Recently, I attended a funeral of my father's best friend. My father throughout his life was an Architect; however, he is well known for his wildlife paintings. Next the to the coffin at the funeral was a painting that depicts my father and his friend in a duck blind. Sun going down in the distance, ducks in the sky. But the main focus is two friends in a blind. These two men grew up together, went to war in Korea together, and spent their lives hunting together. Nothing to them meant more than time spent in the field. Their families recognized this as well.
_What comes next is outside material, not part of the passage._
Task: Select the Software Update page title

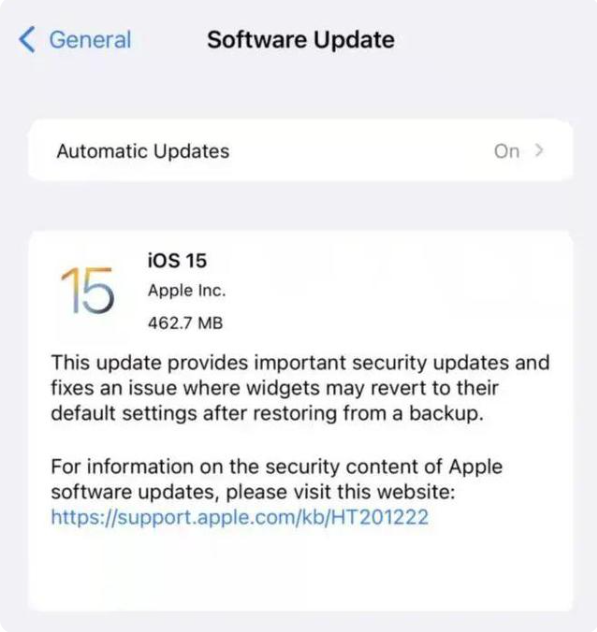Action: pyautogui.click(x=301, y=40)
This year my father turned 81 years old (he walks several miles each day). Again, I had the privilege, and fortune to spend the year in a blind with him. Nothing to me, outside of spouse and children, mean more. For those of us with mud in our veins, we get it. Those who don't will never understand what I am trying to convey.

My father has run most of the prominent duck clubs west of Brigham City including places that are currently owned by the BRBR. We are HARDCORE BRBR hunters. I have been out there most weeks during the season for over 25 years. Chances are, my brother, father and I have met a lot of the folks on this forum there. We wished each other luck at the boat ramp going out in the morning and compared the results of the day as we prepared to go home.
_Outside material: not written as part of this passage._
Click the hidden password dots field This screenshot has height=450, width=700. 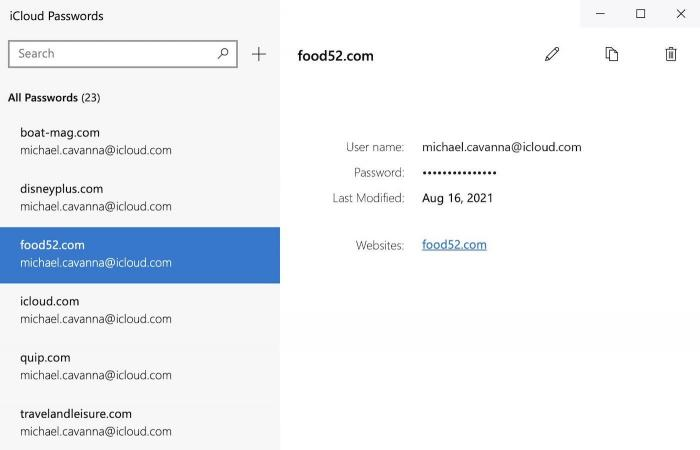coord(459,173)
Too many times I hear on this forum about guys with poor ethics, getting stuck in an outboard at FB (I remember at BRBR when you needed the biggest outboard to get down unit 2 before the next guy) making trenches with a hyper drive. Folks, are you serious, really? Granted, there are those that need some training, and some scolding at times; however, for the sake of our sport, we need to be mentors, not the duck police.
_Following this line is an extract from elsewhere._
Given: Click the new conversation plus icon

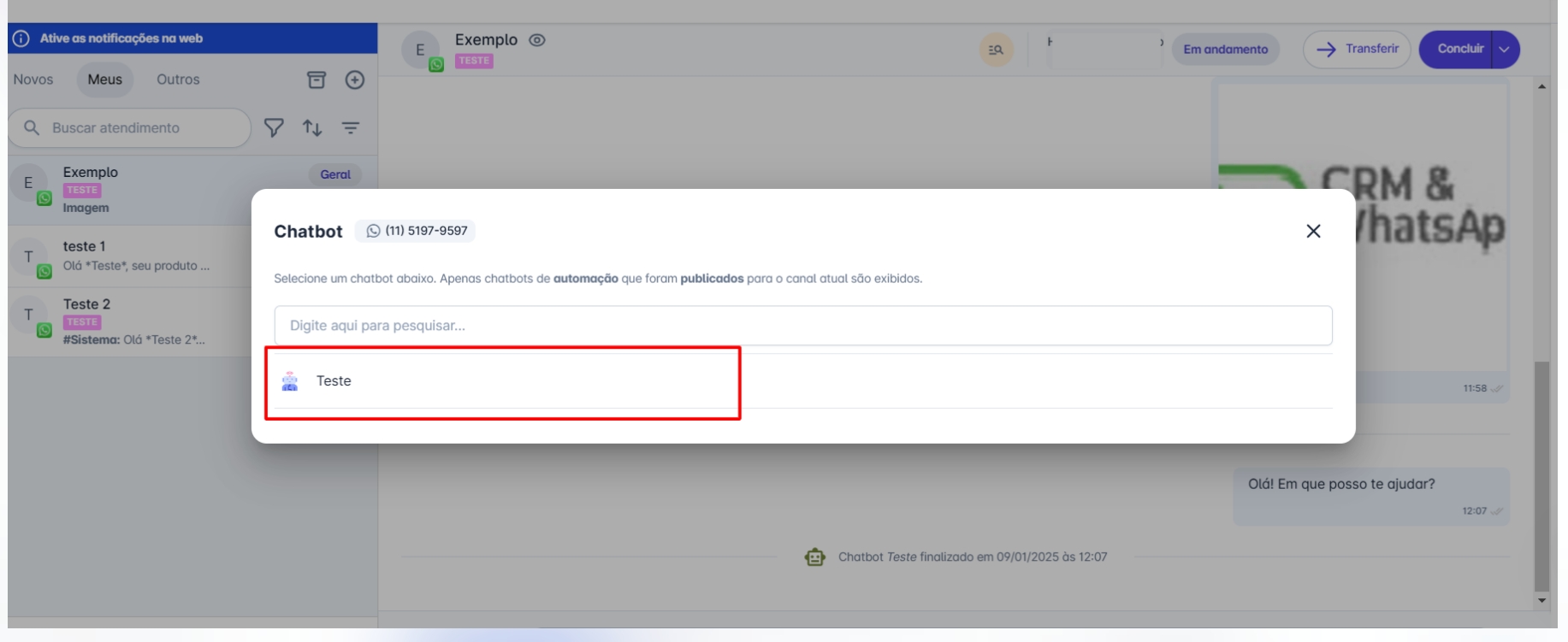Looking at the screenshot, I should tap(354, 80).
I am here to tell you, that the blind is a magic place. I have several pictures coming at at evening with the sunset in the background(I have tried to share these with my wife, she does not get it). Remember that the time you spend in the marsh with your friend, father, brother, sons, daughter, is magic! 

Ok, so we need to remind (and sometime reprimand) those whose forget, encourage the newbies and pat each other on the back for a hunt well done. But don't forget why we are really out there (and invest every penny in the marsh). It is not about how many ducks/geese we kill. It is about who we are.

Good luck and good hunting!


----------



## huntingbuddy (Sep 10, 2007)

very good post.


----------



## sudden thunder (Dec 17, 2008)

AMEN!


----------



## gooseblaster (Sep 2, 2009)

Thanks for that post! For some the truth may hurt a little.


----------



## RobK (Jul 3, 2008)

VERY MAGICAL !!!!!!!!!!!   I was not duck hunting when i took these BUT i have seen many a beautiful sunset just like these while hunting duck or deer


----------



## Jeff Bringhurst (May 20, 2009)

Excellent post! Thanks for putting things back in perspective! I was out this weekend with my dad and he had his first chance in my layout boat. I know it is not a blind but a special moment non the less.


----------



## RobK (Jul 3, 2008)

Jeff Bringhurst said:


> Excellent post! Thanks for putting things back in perspective! I was out this weekend with my dad and he had his first chance in my layout boat. I know it is not a blind but a special moment non the less.


Sure it is , its a floating blind !!!


----------



## Bhilly81 (Oct 18, 2009)

Jeff Bringhurst said:


> Excellent post! Thanks for putting things back in perspective! I was out this weekend with my dad and he had his first chance in my layout boat. I know it is not a blind but a special moment non the less.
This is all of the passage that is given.